▶ _Materials provided_:

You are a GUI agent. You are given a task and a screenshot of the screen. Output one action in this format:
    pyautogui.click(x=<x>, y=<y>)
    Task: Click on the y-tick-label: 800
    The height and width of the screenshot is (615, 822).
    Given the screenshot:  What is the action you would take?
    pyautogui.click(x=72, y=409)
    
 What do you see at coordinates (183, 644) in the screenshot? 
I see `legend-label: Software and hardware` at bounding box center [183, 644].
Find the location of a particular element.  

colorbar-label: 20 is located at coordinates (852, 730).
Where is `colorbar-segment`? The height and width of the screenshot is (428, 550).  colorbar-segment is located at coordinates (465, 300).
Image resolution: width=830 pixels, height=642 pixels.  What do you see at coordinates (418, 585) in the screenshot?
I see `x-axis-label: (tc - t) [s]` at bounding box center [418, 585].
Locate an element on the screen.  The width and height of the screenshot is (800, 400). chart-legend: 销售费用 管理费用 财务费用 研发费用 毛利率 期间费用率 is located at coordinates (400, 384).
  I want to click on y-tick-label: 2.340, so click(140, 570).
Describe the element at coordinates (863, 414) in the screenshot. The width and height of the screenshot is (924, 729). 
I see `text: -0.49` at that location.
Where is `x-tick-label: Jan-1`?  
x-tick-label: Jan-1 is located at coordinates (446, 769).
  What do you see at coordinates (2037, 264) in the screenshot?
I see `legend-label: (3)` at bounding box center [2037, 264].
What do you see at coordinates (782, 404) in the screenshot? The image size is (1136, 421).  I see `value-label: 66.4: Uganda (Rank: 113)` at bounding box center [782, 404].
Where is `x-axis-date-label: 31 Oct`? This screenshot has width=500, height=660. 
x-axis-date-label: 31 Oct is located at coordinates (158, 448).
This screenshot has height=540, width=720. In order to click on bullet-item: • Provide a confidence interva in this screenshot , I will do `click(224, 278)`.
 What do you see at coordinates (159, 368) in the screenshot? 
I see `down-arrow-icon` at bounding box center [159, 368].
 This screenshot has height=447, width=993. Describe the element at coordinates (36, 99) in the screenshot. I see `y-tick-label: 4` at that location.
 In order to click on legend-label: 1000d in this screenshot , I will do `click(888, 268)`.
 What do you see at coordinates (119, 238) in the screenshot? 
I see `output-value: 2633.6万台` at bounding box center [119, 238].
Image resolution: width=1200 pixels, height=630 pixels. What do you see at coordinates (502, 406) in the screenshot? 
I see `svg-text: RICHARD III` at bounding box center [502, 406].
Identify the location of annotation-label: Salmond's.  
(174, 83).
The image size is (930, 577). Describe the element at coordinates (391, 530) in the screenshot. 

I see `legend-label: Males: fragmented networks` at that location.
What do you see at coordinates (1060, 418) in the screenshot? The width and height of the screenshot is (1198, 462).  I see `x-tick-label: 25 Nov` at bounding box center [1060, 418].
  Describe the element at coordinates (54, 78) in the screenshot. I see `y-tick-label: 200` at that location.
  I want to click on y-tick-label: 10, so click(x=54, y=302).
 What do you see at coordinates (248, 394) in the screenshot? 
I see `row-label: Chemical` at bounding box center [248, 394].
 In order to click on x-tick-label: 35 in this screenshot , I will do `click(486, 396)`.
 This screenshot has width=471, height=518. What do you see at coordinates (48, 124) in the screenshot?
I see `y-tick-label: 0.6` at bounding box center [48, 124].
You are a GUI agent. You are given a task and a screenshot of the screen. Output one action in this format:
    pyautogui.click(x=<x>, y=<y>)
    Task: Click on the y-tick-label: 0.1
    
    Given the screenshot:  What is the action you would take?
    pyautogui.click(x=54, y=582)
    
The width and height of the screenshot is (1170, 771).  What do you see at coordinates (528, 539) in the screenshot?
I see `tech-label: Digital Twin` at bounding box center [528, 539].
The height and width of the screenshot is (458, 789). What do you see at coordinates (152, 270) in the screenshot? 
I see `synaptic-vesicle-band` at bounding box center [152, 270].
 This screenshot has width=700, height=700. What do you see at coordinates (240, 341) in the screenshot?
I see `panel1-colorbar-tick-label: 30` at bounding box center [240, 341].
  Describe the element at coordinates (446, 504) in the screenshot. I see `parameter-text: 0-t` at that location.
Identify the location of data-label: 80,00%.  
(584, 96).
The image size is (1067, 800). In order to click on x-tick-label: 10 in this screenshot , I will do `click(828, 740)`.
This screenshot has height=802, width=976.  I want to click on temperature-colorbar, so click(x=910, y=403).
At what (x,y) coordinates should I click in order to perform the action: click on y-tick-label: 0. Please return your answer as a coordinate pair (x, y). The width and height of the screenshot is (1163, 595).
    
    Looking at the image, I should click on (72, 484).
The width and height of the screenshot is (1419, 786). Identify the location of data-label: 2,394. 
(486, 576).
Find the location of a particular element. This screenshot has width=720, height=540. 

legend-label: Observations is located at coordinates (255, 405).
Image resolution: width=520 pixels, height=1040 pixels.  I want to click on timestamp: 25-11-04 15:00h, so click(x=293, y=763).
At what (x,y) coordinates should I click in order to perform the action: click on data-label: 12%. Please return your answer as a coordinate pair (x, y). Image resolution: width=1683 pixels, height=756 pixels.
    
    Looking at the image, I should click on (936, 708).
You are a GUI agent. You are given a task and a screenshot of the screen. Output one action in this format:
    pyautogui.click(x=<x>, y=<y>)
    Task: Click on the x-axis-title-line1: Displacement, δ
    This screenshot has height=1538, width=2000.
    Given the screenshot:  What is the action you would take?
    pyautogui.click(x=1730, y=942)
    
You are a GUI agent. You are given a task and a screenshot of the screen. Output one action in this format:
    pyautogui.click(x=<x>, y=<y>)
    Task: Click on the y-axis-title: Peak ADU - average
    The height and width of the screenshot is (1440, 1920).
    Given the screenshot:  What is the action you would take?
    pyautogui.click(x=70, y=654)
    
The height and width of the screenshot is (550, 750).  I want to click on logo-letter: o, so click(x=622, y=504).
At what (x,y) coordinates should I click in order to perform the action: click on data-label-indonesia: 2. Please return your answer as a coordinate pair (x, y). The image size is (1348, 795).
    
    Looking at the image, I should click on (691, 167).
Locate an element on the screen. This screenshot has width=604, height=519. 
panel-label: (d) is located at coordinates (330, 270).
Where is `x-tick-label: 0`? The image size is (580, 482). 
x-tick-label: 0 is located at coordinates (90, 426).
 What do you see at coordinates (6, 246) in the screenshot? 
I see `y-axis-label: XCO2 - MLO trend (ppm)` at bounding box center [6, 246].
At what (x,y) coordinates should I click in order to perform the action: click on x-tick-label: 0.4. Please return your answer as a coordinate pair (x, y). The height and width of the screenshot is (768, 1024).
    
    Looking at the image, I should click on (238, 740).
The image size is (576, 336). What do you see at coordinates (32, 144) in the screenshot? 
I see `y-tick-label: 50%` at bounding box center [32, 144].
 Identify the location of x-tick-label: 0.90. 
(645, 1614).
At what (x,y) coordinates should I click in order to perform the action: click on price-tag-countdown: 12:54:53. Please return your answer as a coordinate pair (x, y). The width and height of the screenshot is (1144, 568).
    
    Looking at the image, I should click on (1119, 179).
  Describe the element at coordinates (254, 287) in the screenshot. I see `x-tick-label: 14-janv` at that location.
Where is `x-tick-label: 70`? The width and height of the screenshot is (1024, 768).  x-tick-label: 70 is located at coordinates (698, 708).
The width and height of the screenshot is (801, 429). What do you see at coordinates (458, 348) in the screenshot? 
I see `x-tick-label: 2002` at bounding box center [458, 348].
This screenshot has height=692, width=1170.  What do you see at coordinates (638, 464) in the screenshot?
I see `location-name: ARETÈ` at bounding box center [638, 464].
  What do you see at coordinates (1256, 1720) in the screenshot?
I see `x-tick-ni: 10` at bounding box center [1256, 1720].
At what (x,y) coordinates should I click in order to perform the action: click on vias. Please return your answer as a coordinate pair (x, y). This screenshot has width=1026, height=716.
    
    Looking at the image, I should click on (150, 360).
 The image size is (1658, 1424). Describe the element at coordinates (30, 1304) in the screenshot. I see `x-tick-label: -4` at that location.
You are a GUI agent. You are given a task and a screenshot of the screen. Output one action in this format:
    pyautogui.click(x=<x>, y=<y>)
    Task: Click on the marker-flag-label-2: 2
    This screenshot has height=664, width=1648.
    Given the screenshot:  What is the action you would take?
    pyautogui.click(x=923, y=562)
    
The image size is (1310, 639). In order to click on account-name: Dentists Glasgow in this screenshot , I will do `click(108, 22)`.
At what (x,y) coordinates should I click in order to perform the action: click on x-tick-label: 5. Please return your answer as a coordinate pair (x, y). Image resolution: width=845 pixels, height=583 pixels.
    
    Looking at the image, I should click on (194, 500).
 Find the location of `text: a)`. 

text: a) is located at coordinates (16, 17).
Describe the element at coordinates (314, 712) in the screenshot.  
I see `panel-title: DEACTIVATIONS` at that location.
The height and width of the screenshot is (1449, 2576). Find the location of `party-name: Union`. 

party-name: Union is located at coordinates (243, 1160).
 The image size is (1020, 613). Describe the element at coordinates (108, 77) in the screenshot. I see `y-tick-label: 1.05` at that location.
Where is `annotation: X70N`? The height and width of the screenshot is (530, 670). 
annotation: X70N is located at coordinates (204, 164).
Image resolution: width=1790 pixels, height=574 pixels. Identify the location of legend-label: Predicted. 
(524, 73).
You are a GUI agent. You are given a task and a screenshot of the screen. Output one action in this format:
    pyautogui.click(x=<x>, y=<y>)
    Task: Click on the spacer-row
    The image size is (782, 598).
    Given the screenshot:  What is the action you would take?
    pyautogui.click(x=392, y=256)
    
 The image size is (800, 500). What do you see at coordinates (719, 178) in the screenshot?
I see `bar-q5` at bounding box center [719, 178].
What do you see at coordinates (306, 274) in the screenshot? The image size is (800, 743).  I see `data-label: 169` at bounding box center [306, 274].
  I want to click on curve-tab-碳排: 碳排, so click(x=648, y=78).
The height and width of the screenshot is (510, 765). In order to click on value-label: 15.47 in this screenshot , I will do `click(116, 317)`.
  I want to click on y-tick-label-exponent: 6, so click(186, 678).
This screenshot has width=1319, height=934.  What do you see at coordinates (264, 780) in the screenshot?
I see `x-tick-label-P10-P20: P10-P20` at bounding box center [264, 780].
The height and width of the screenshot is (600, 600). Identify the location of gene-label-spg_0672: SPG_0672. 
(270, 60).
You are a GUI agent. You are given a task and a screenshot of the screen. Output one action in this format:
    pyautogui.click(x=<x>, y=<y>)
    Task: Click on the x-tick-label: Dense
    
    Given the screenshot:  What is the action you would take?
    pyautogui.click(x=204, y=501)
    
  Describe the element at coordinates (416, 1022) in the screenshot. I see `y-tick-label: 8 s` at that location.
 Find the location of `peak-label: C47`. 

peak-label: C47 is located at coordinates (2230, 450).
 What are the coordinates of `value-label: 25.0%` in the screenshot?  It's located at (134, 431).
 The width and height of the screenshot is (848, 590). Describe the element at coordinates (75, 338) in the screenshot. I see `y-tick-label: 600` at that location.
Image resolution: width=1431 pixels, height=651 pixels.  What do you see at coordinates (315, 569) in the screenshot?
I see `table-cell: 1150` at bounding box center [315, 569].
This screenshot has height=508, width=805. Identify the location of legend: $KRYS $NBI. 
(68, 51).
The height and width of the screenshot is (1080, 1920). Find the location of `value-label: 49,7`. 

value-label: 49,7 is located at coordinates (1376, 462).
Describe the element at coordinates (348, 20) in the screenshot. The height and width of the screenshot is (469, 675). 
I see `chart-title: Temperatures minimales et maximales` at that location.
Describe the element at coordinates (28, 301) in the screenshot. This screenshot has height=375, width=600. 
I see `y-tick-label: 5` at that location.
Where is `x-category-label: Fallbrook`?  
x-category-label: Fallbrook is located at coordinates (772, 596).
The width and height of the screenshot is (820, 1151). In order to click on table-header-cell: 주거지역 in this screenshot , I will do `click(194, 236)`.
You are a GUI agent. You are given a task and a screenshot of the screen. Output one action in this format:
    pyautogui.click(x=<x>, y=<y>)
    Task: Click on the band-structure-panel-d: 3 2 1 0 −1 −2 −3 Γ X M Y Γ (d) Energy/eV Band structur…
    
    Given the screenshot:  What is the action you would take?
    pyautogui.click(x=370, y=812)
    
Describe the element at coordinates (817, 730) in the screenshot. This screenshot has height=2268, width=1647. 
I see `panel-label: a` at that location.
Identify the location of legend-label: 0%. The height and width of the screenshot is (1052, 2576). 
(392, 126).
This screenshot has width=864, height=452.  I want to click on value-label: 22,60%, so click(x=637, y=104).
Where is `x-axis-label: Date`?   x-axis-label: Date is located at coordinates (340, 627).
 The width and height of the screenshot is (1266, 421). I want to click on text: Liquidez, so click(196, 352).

▶ _What you are asked to do_: Convert the items into a JSON list of strings, one string per line, starting at the beginning of the items and continuing through the line containing "What do you see at coordinates (782, 404)". Omit blank lines.

▶ _Problem solution_:
[
  "You are a GUI agent. You are given a task and a screenshot of the screen. Output one action in this format:",
  "    pyautogui.click(x=<x>, y=<y>)",
  "    Task: Click on the y-tick-label: 800",
  "    The height and width of the screenshot is (615, 822).",
  "    Given the screenshot:  What is the action you would take?",
  "    pyautogui.click(x=72, y=409)",
  " What do you see at coordinates (183, 644) in the screenshot? ",
  "I see `legend-label: Software and hardware` at bounding box center [183, 644].",
  "Find the location of a particular element.  ",
  "colorbar-label: 20 is located at coordinates (852, 730).",
  "Where is `colorbar-segment`? The height and width of the screenshot is (428, 550).  colorbar-segment is located at coordinates (465, 300).",
  "Image resolution: width=830 pixels, height=642 pixels.  What do you see at coordinates (418, 585) in the screenshot?",
  "I see `x-axis-label: (tc - t) [s]` at bounding box center [418, 585].",
  "Locate an element on the screen.  The width and height of the screenshot is (800, 400). chart-legend: 销售费用 管理费用 财务费用 研发费用 毛利率 期间费用率 is located at coordinates (400, 384).",
  "  I want to click on y-tick-label: 2.340, so click(140, 570).",
  "Describe the element at coordinates (863, 414) in the screenshot. The width and height of the screenshot is (924, 729). ",
  "I see `text: -0.49` at that location.",
  "Where is `x-tick-label: Jan-1`?  ",
  "x-tick-label: Jan-1 is located at coordinates (446, 769).",
  "  What do you see at coordinates (2037, 264) in the screenshot?",
  "I see `legend-label: (3)` at bounding box center [2037, 264].",
  "What do you see at coordinates (782, 404) in the screenshot? The image size is (1136, 421).  I see `value-label: 66.4: Uganda (Rank: 113)` at bounding box center [782, 404]."
]